/entertainment/stage
Navigation

À la recherche du bonheur

Le Trident adapte Le meilleur des mondes

Le meilleur des mondes
Photo courtoisie, Stéphane Bourgeois Dans un cadre futuriste, la pièce Le meilleur des mondes actualise le roman d’Aldous Huxley de 1932. Elle est présentée jusqu’au 9 octobre au Grand Théâtre.

Coup d'oeil sur cet article

Presque quatre-vingt-dix ans après sa publication, le classique de la littérature d’anticipation Le meilleur des mondes apparaît plus pertinent que jamais dans la dynamique adaptation théâtrale que présente Le Trident.

C’est une relecture astucieuse, dépouillée des références culturelles d’époque du roman d’Aldous Huxley au profit de clins d’œil aux technologies contemporaines (montres intelligentes et omniprésence de la publicité sur diverses plateformes), que signe Guillaume Corbeil dans cette pièce mise en scène avec beaucoup d’ingéniosité et de rythme par Nancy Bernier.

En 1932, Huxley a imaginé un monde idéal où les humains, conçus en laboratoire, sont destinés à une vie de bonheur dans une société hiérarchisée de consommation outrancière où la lecture d’un livre est proscrite, voire honnie.

Les humains qui ont de vrais parents, les vivipares, en sont exclus.

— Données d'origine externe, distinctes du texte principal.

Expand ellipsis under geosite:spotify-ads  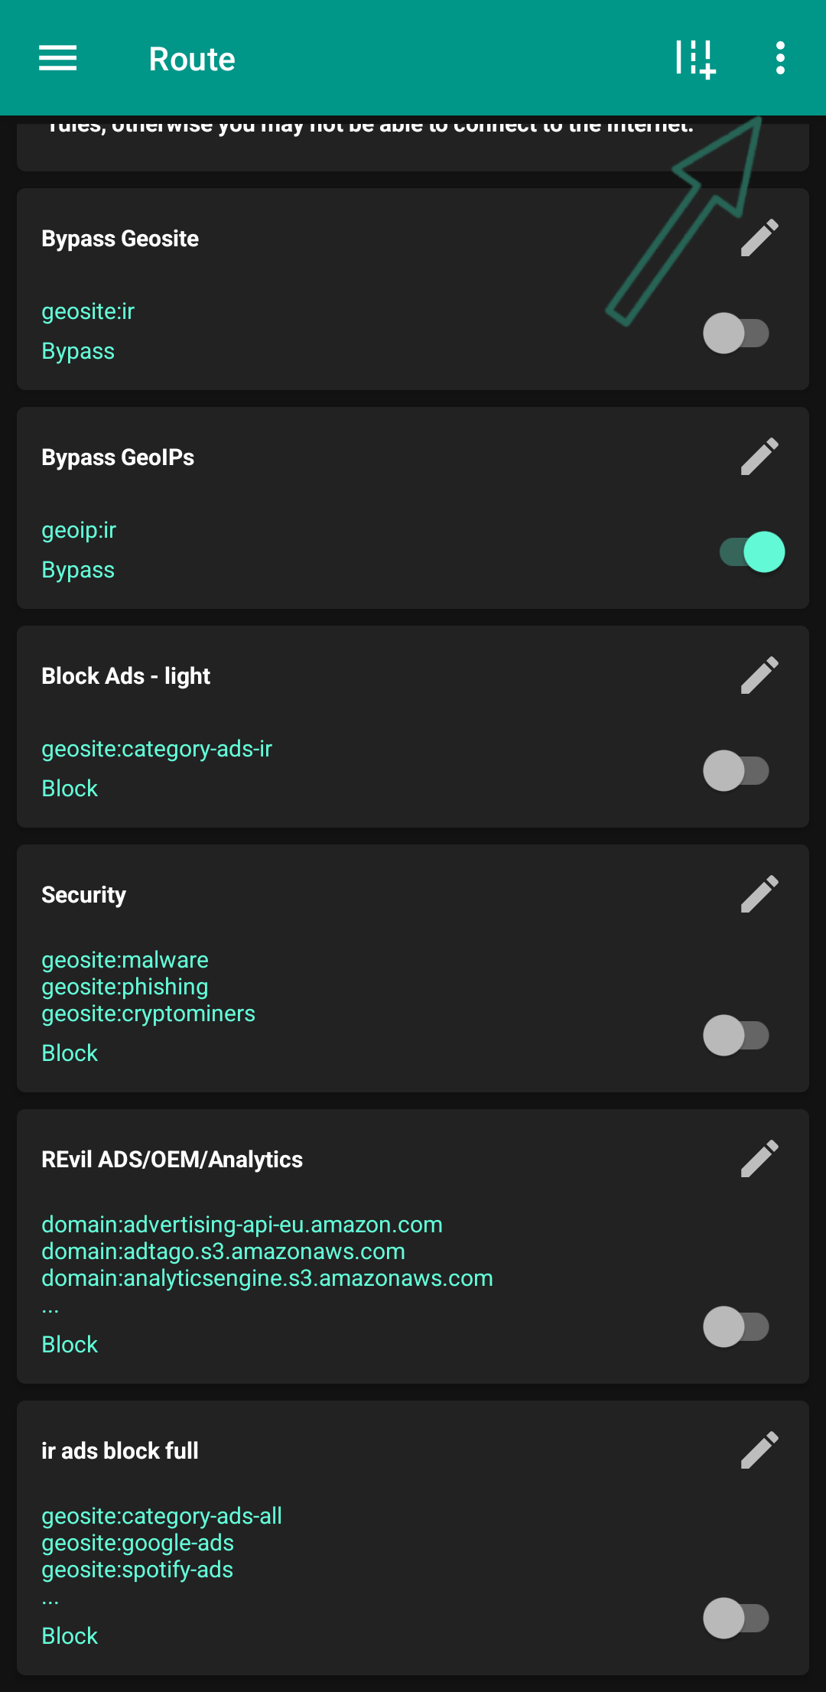coord(50,1600)
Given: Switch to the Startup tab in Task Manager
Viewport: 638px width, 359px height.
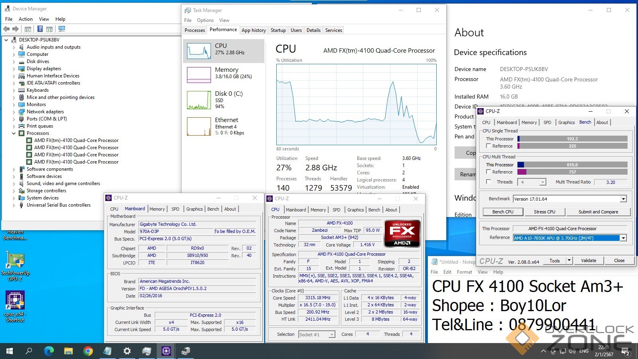Looking at the screenshot, I should tap(278, 30).
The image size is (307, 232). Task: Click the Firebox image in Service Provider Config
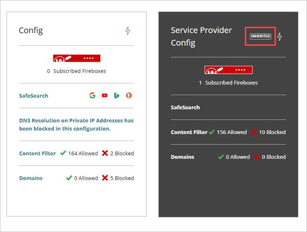(229, 70)
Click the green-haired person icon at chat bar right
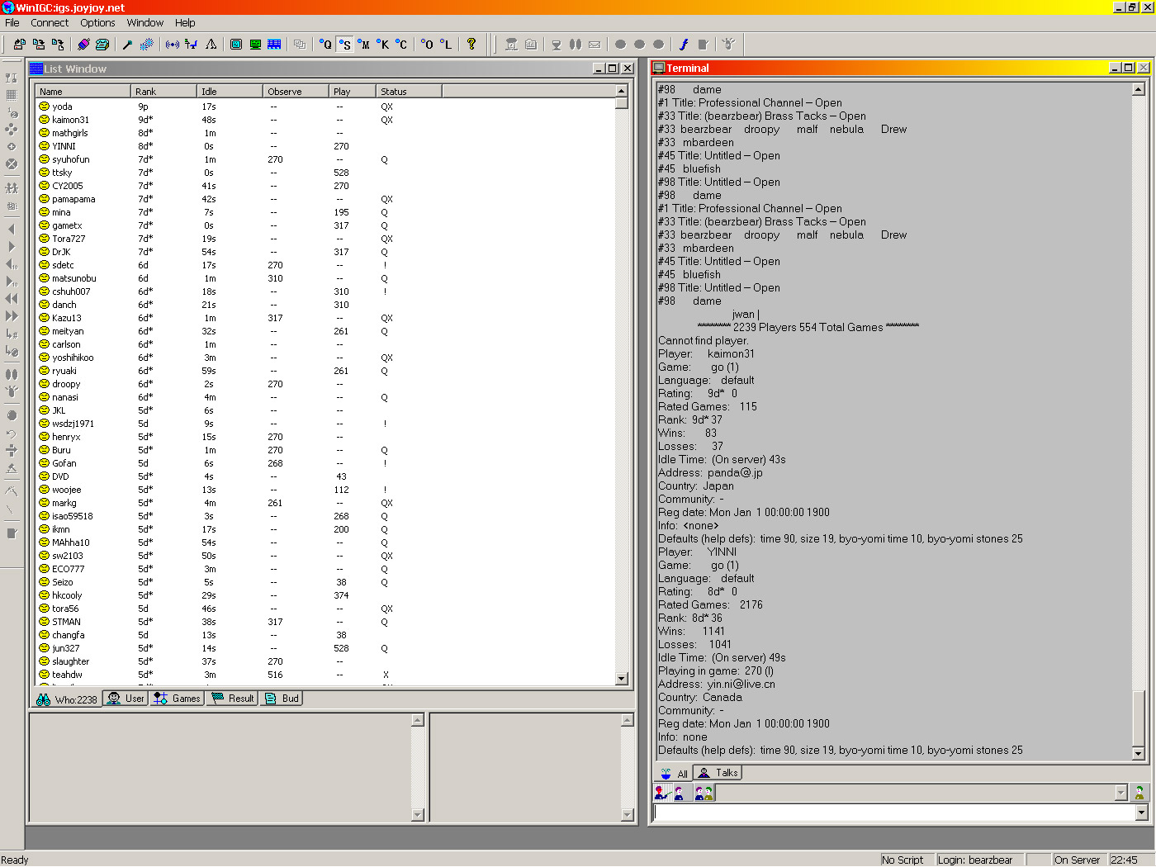1156x867 pixels. [1139, 794]
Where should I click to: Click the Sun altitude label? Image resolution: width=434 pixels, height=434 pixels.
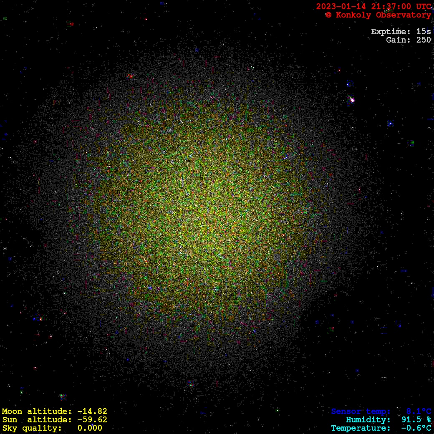tap(34, 420)
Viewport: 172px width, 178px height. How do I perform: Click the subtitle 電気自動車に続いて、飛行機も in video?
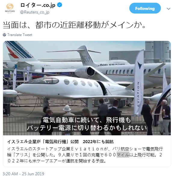click(x=87, y=120)
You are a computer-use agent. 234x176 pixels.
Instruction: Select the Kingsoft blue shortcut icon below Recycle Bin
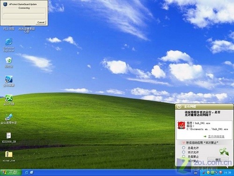pyautogui.click(x=9, y=81)
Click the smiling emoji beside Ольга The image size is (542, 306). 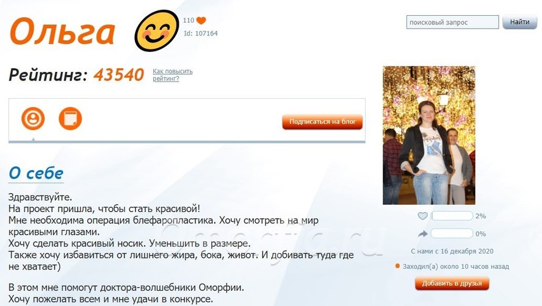[157, 30]
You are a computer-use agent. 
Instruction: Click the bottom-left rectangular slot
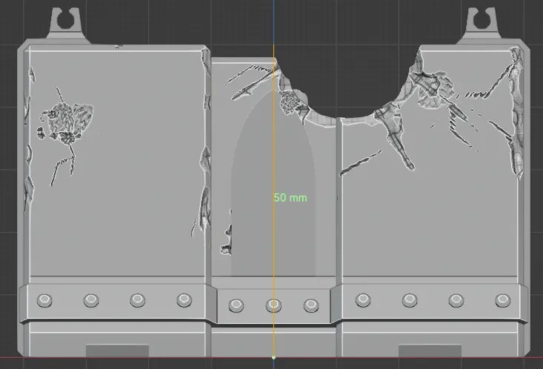point(117,350)
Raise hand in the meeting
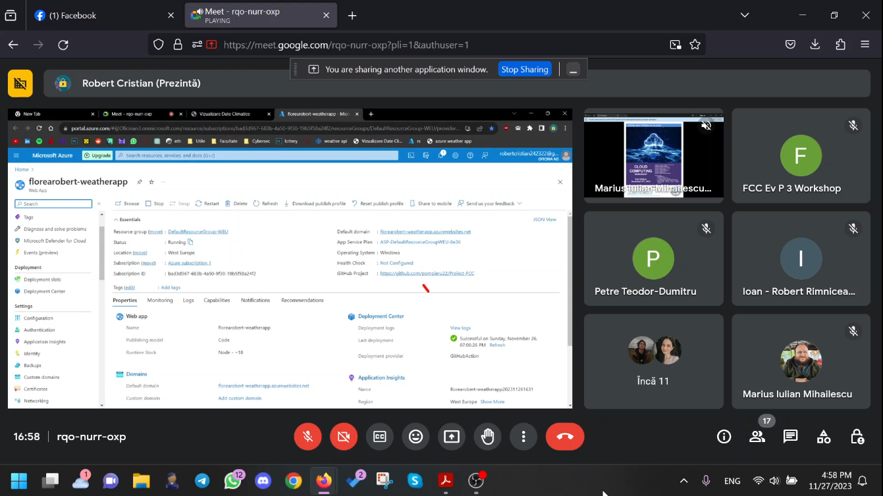The width and height of the screenshot is (883, 496). [x=487, y=437]
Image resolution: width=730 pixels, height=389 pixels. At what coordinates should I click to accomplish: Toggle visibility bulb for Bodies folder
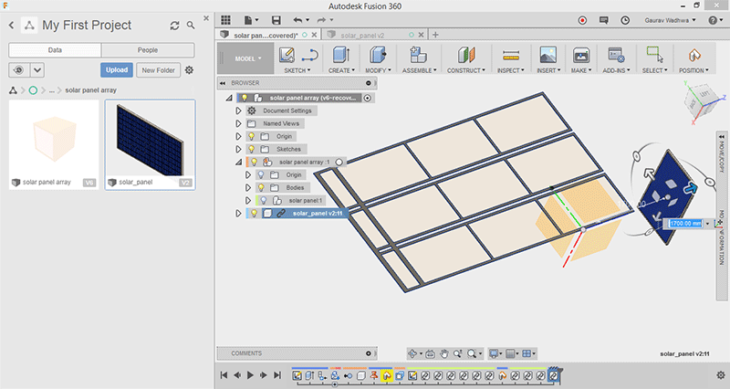[261, 187]
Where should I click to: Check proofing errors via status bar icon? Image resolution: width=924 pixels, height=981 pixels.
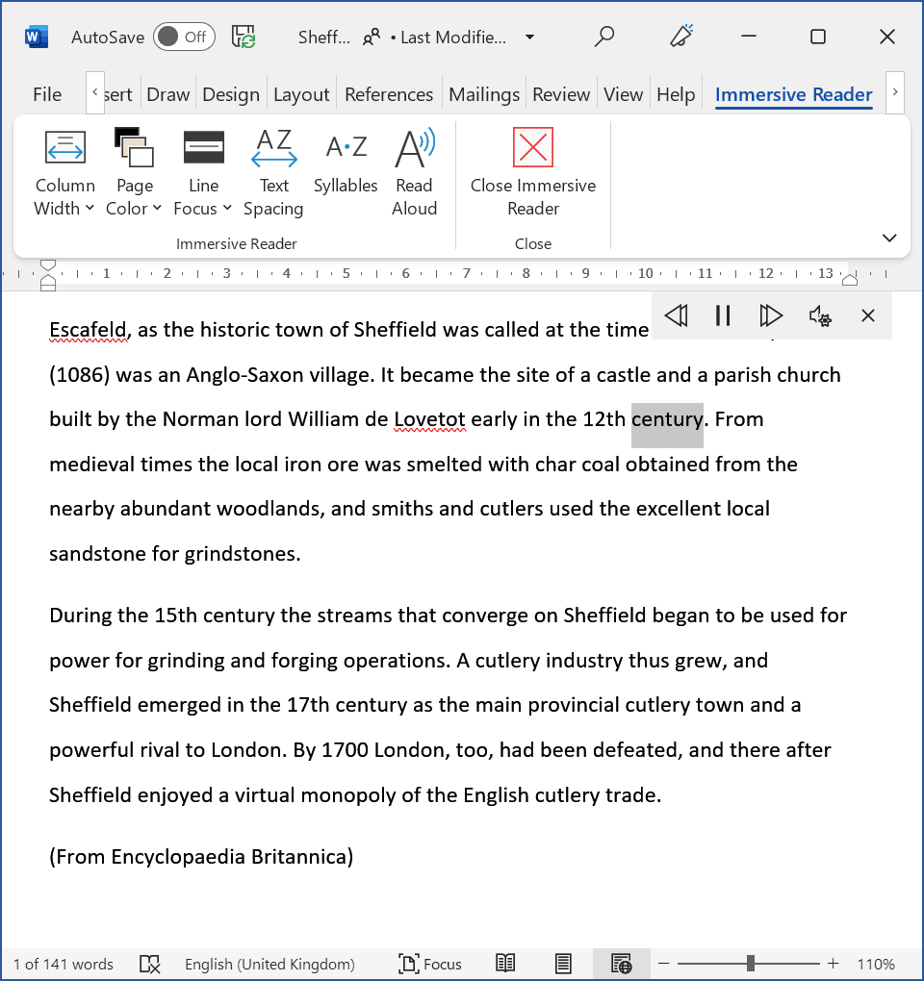point(150,964)
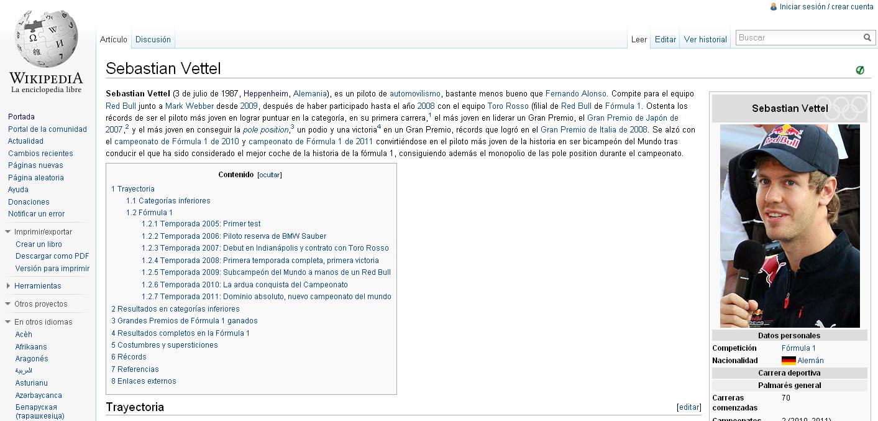Collapse the En otros idiomas section

pyautogui.click(x=8, y=322)
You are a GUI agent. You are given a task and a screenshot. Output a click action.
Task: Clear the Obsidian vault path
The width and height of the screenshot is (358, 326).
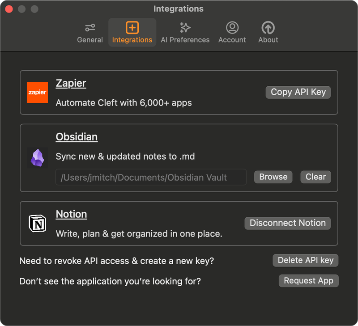(315, 177)
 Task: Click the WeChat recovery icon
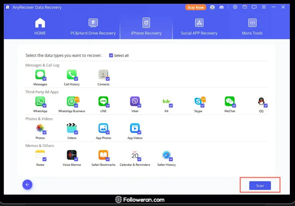coord(229,101)
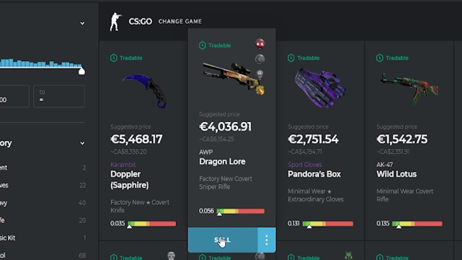462x260 pixels.
Task: Select the AK-47 Wild Lotus image
Action: click(409, 87)
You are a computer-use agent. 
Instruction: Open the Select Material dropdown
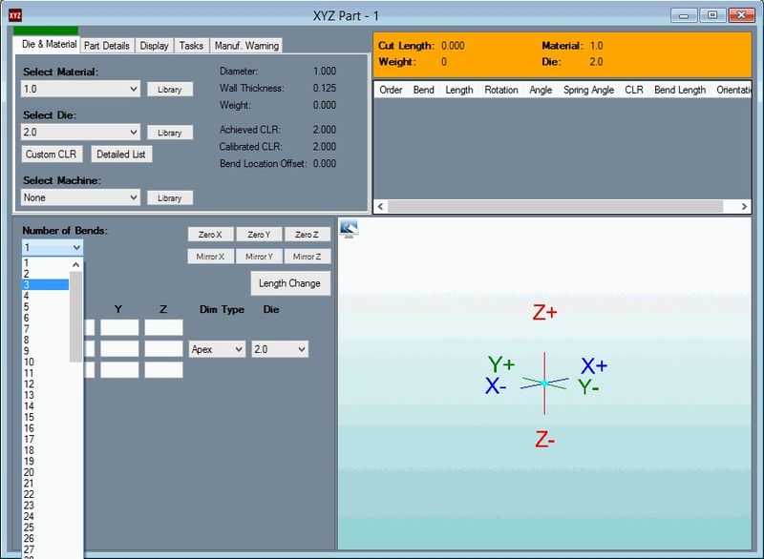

Au cœur du récit, c’est justement l’arrivée inattendue de deux d’entre eux dans la cité, le sensible John, inconditionnel de Shakespeare, et sa maman Linda, qui bouleverse la vie réglée au quart de tour des alphas Lénina, Heimholtz et Bernard, lui-même sceptique face à sa condition.

Plaidoyer pour l’art

Interprété avec un admirable abandon par Vincent Paquette, John tente de convaincre le trio à la gestuelle robotique de la vacuité d’une vie sans réelles émotions, même négatives. Il leur vante les vertus de l’art pour apprendre à les ressentir.

Le meilleur des bonheurs n’est peut-être pas là où l’on croyait l’avoir trouvé.

Ironiquement, son vibrant plaidoyer avait un écho drôlement actuel en pleine pandémie où l’art, comme dans l’univers dystopique de Huxley, est considéré comme un service non essentiel depuis dix-huit mois.

Outre le travail impeccable des six comédiens, quelques trouvailles d’une mise en scène résolument multimédia font la force de cette adaptation à l’esthétique qui n’est pas sans rappeler l’ère du vidéoclip des années 80, et portée par un humour servi avec le bon dosage.

Une séquence dans le premier acte fait craindre un recours abusif aux trois écrans géants qui tapissent l’arrière de la scène, mais Nancy Bernier a plutôt été en mesure d’en faire une utilisation judicieuse, la technologie se mettant ici au service de la pièce.

Le meilleur des mondes est de ces œuvres qui suscitent questionnements et réflexions, la première étant : Huxley avait-il deviné dans quel monde nous allions vivre au XXIe siècle ?

Nous étions sûrement plusieurs à nous la poser, à la tombée du rideau, en enfilant notre masque et en consultant notre téléphone cellulaire au moment de quitter la salle.

Dystopique, vous disiez ?


Le meilleur des mondes, présenté au Grand Théâtre jusqu’au 9 octobre, avec Ariane Bellavance-Fafard, David Bouchard, Simon Lepage, Vincent Paquette, Sophie Thibeault et Agnès Zacharie.